_Prompt_.
Please reproduce the entries below exactly as they stand, but leave the pictures out.

[Screenshot grounding data]
--------

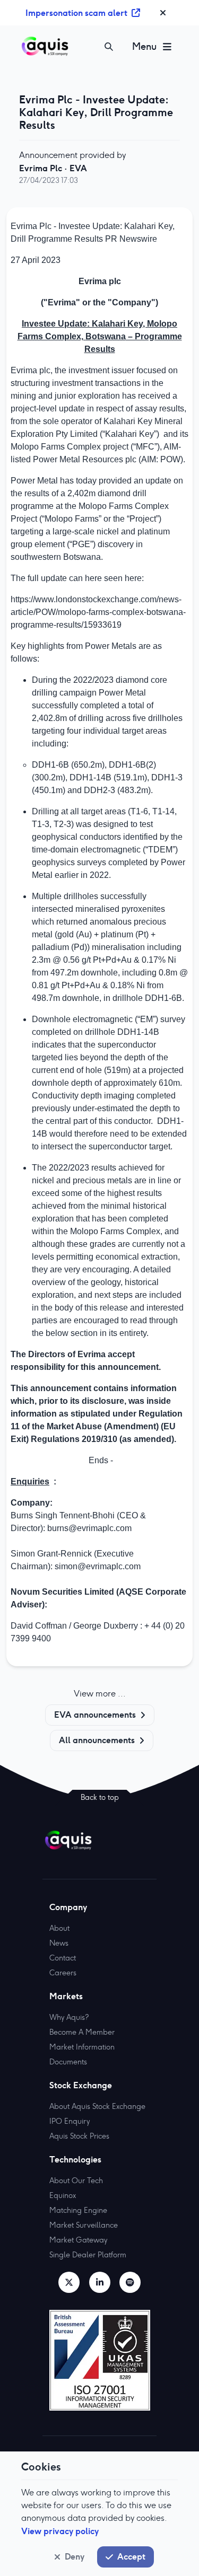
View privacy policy (60, 2531)
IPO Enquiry (69, 2121)
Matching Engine (78, 2210)
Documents (68, 2062)
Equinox (62, 2195)
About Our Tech (76, 2180)
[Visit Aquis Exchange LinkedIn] (99, 2282)
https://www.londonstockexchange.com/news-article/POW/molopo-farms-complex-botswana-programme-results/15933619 (98, 612)
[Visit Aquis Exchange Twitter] (69, 2282)
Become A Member (82, 2032)
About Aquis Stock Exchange (97, 2106)
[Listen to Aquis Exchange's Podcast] (130, 2282)
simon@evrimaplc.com (98, 1566)
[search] (108, 46)
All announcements (97, 1740)
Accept (131, 2556)
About (59, 1928)
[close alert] (163, 12)
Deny (74, 2556)
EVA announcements (95, 1714)
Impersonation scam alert (76, 13)
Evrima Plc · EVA (53, 168)
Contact (62, 1958)
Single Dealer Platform (87, 2255)
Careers (62, 1972)
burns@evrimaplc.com (89, 1528)
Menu (144, 46)
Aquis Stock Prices (79, 2136)
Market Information (82, 2047)
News (58, 1943)
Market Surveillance (83, 2225)
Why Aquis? (69, 2017)
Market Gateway (78, 2240)
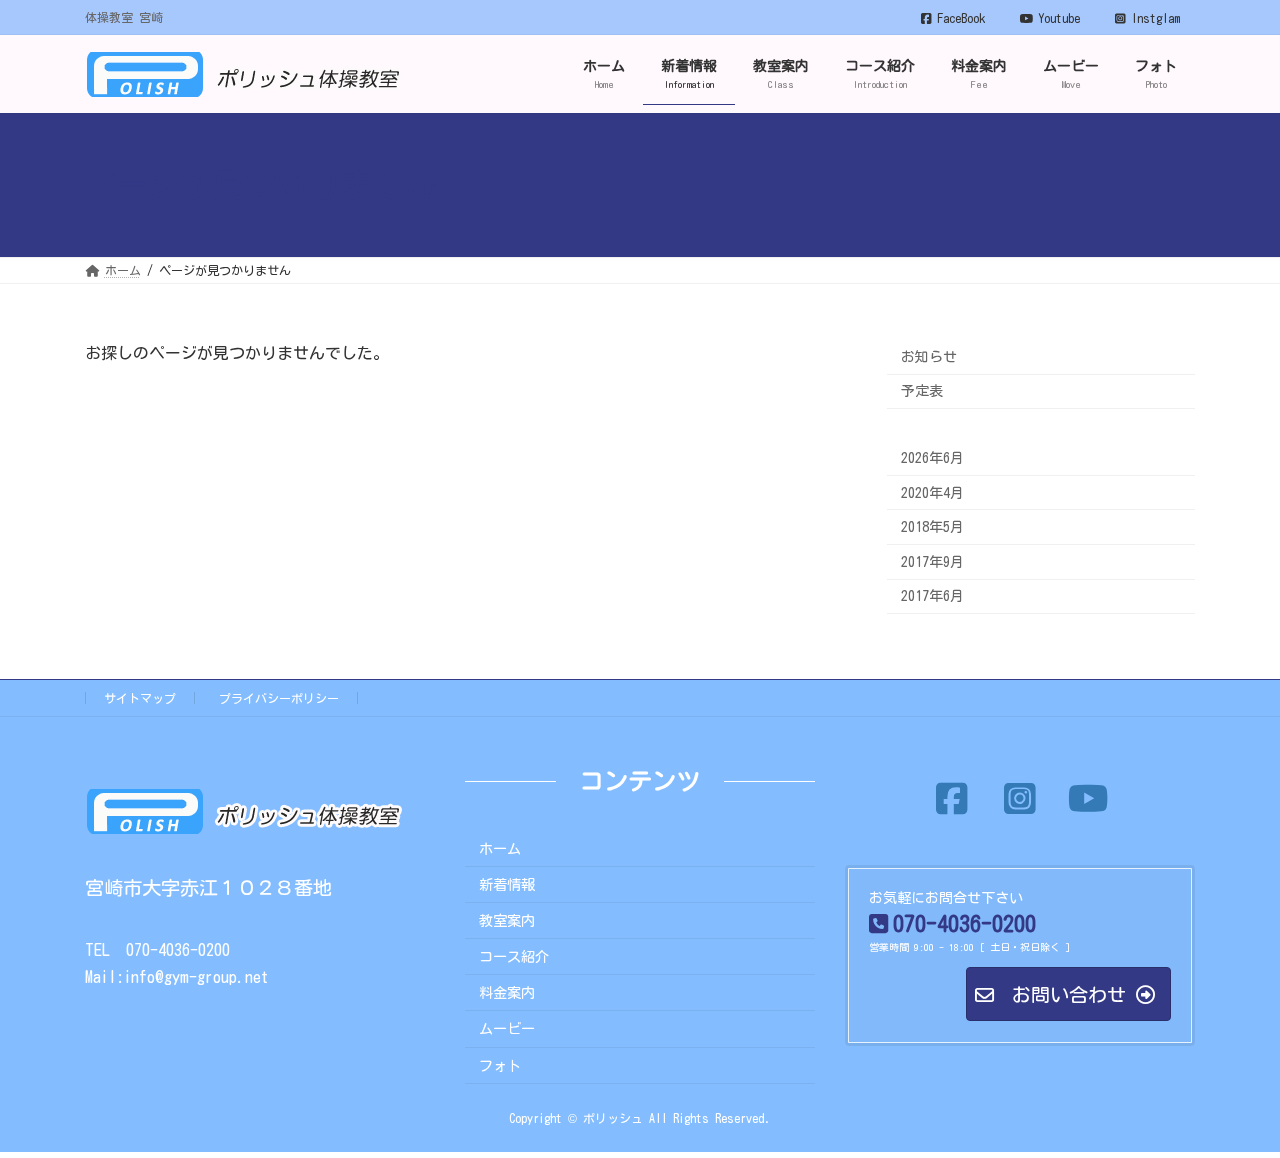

--------

_Result of the exercise_.
View privacy policy (60, 2531)
IPO Enquiry (69, 2121)
Matching Engine (78, 2210)
Documents (68, 2062)
Equinox (62, 2195)
About Our Tech (76, 2180)
[Visit Aquis Exchange LinkedIn] (99, 2282)
https://www.londonstockexchange.com/news-article/POW/molopo-farms-complex-botswana-programme-results/15933619 (98, 612)
[Visit Aquis Exchange Twitter] (69, 2282)
Become A Member (82, 2032)
About Aquis Stock Exchange (97, 2106)
[Listen to Aquis Exchange's Podcast] (130, 2282)
simon@evrimaplc.com (98, 1566)
[search] (108, 46)
All announcements (97, 1740)
Accept (131, 2556)
About (59, 1928)
[close alert] (163, 12)
Deny (74, 2556)
EVA announcements (95, 1714)
Impersonation scam alert (76, 13)
Evrima Plc · EVA (53, 168)
Contact (62, 1958)
Single Dealer Platform (87, 2255)
Careers (62, 1972)
burns@evrimaplc.com (89, 1528)
Menu (144, 46)
Aquis Stock Prices (79, 2136)
Market Information (82, 2047)
News (58, 1943)
Market Surveillance (83, 2225)
Why Aquis? (69, 2017)
Market Gateway (78, 2240)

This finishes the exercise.